Wirszycz supports the CRT scheme, but adds that it's also important that trainees reach widely recognised standards of training such as NVQ, or industry acknowledged standards such as Microsoft or Novell Professionals.

Edwards says the CRT trainees will receive internal diplomas once they have completed the first three month's introduction, and will then be encouraged to take more widely recognised qualifications. He adds: 'We are going to invest in these people, and will expect them to commit to staying with us for at least two years.'

Anyone who leaves CRT within the two-year period will be expected to repay the cost of their training. 'We will have a sliding scale so that the longer trainees stay with us the less they will have to repay,' he adds. Edwards believes this part of the scheme, combined with CRT's rigorous selection procedure, will prevent time-wasters and those unsuitable to IT industry work from embarking on a course.

Mike Boreham, head of product management at reseller Info Products, believes the CRT initiative is not only a step in the right direction, but it should be taken further. He says: 'There was a time in the 80s when a lot of senior and experienced IT people were laid off in favour of younger staff.

I think there is a potentially large pool of older people who already have experience in the IT industry to be pulled back in.'

Boreham adds: 'There are plenty of older people from other industries and sectors who could be usefully retrained. For example, an ex-teacher could make a good help-desk operator.

'The most important issue is not whether they understand IT, but whether they have the communication skills to help those who phone in with problems.

If the industry shifts its focus away from IT experience as a primary requirement to specific skills requirements, there is an enormous number of potential employees out there.'

Wirszycz emphasises the need for more IT organisations to take an active approach to wider recruitment. 'The skills shortage will not go away,' he says, 'and more IT companies will have to follow CRT's lead and design job training so that those without an IT background but with the necessary skills, are given a chance.'

After all, adds Wirszycz, the IT industry is no longer a peripherals sector in the UK. 'It's a major industry and the idea that it only accommodates IT professionals is just absurd.
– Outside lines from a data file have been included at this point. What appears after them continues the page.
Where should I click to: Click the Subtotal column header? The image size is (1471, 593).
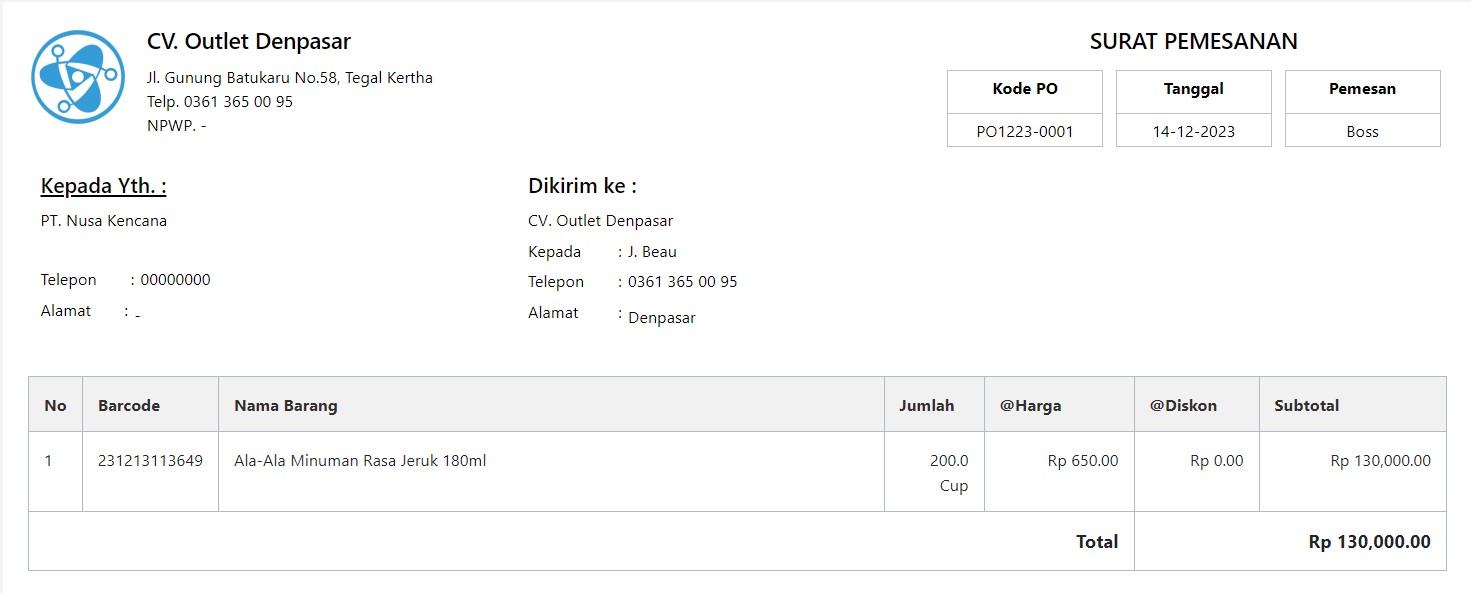1306,405
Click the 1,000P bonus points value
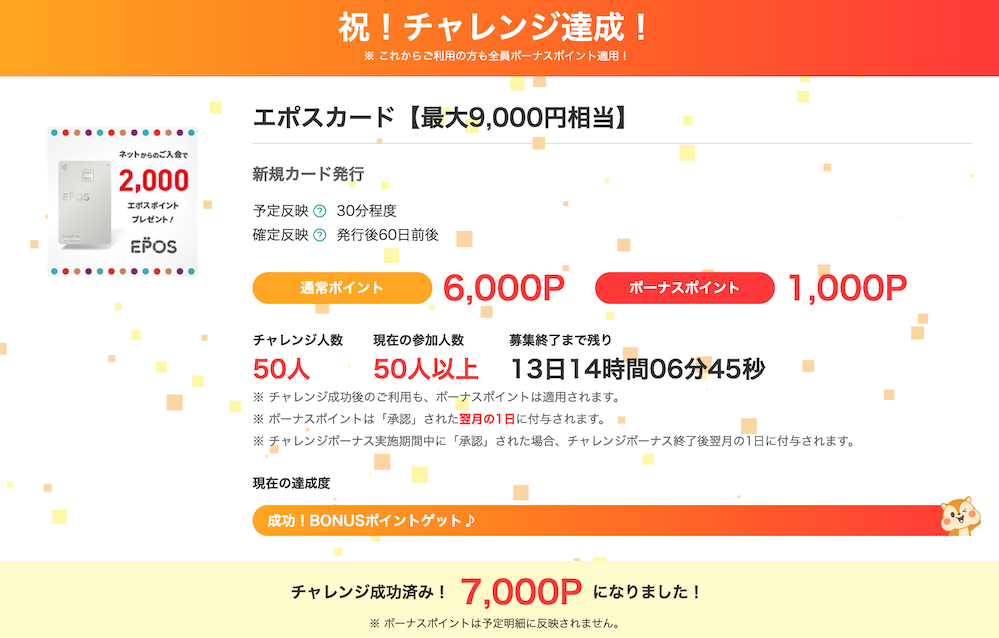 (847, 288)
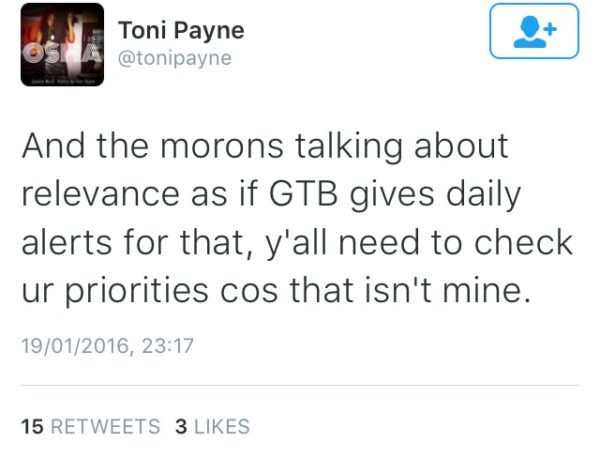Click the word LIKES under the tweet

[222, 426]
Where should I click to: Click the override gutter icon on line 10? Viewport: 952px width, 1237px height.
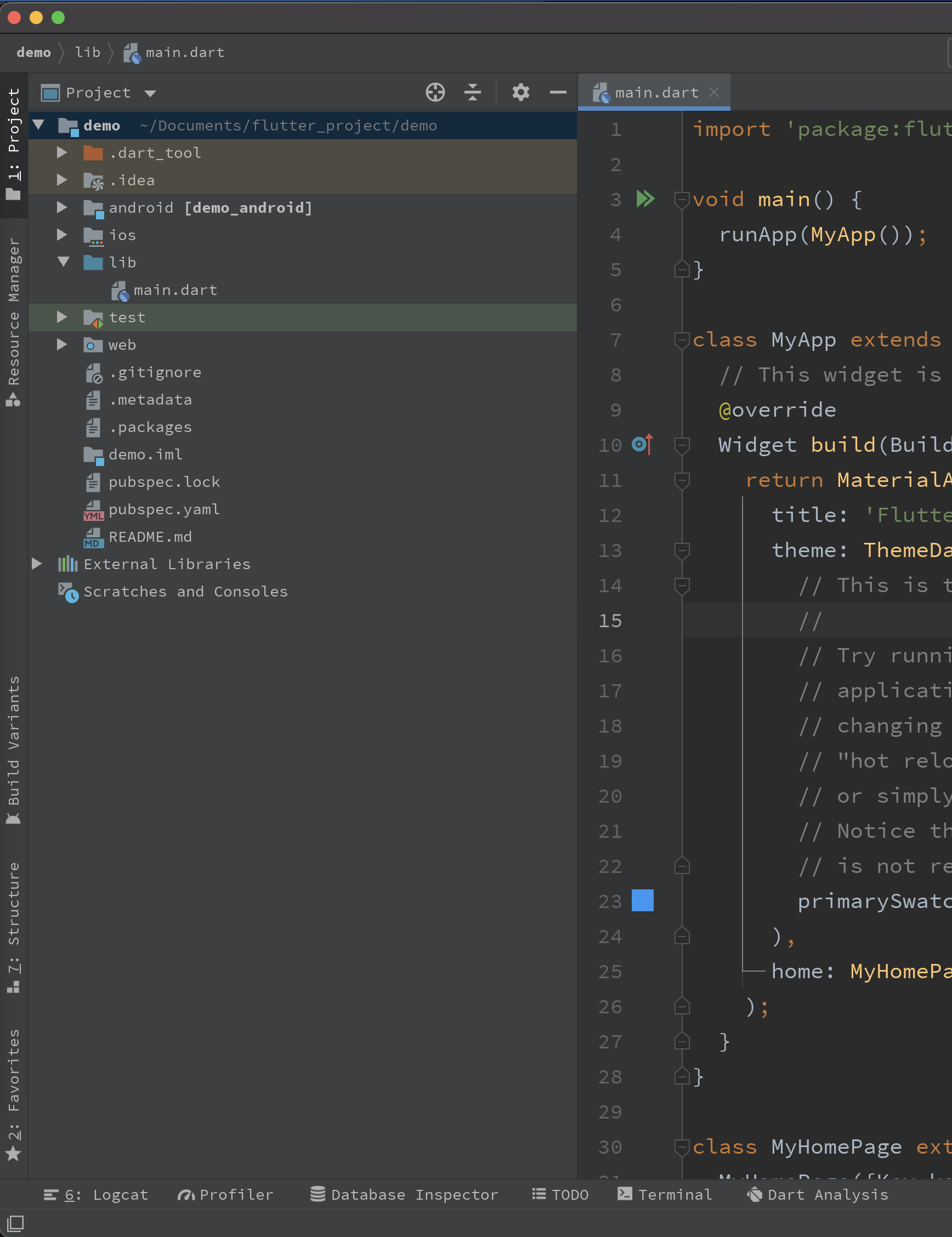click(x=642, y=445)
'With the shortfall between demand and graduates, and the wide range of jobs on offer, it's incumbent on all the recruitment and training organisations to look beyond the historic channels and find new profiles of trainees.' Wirszycz says: 'Those who criticise the CRT initiative are probably its competitors - probably irritated that they have not made a similar announcement.'

'The only ones who are unhappy with our announcement are our competitors,' says Edwards, 'but they are bound to, aren't they. Everyone else, including government minister Barbara Roche, thinks it's a good idea.

'Some people are annoyed because we are actually trying to do something positive about the skills shortage, unlike others who are just complaining about there not being enough people available.

'Of course there are enough people available, if you screen them properly and train them adequately,' he says. Furthermore, we have been recruiting and training people without an IT background for quite a while now - we have proved it can work. The only difference between what we've been doing and what we plan to do is the scale in which we plan to do it.'

With more than 200 offices and training establishments around the country, CRT looks set to capitalise on turning the obvious into a business opportunity. That, it would seem, is the main lesson to be learned from its Career IT initiative, not the fact that a background in IT is not essential in computer recruitment.